### Exercise directions
Reproduce the listing verbatim, from the line containing "Screen dimensions: 480x641" through the line containing "Action: (x=30, y=527)", with both of those lines included.

-- BEGIN Information supplied --

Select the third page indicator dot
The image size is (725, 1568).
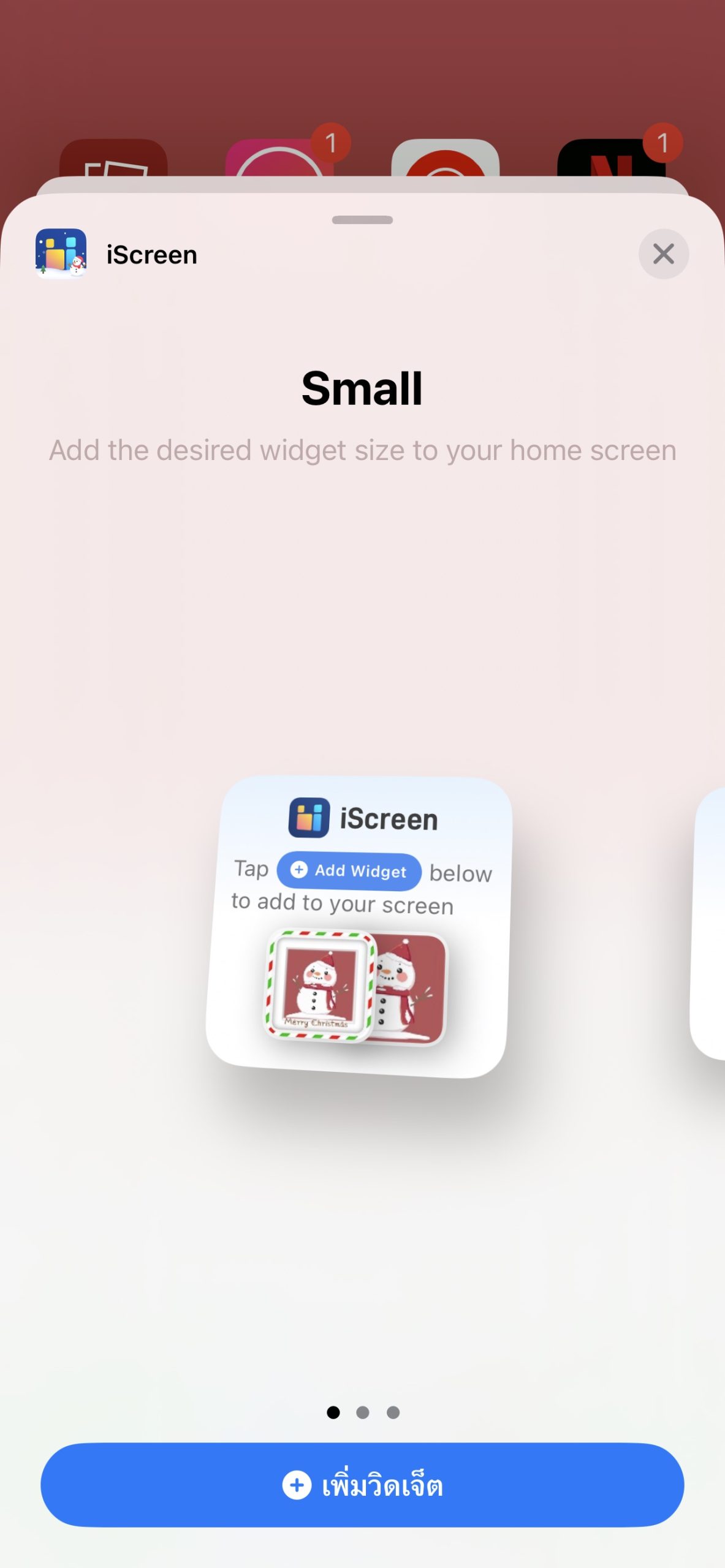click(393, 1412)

-- END Information supplied --
-- BEGIN Information supplied --

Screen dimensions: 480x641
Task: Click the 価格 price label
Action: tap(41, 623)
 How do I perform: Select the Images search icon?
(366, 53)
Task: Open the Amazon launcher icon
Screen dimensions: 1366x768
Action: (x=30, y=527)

-- END Information supplied --

### Solved exercise
Screen dimensions: 480x641
Task: Click the 価格 price label
Action: tap(41, 623)
 How do I perform: Select the Images search icon?
(366, 53)
Task: Open the Amazon launcher icon
Screen dimensions: 1366x768
Action: (x=30, y=527)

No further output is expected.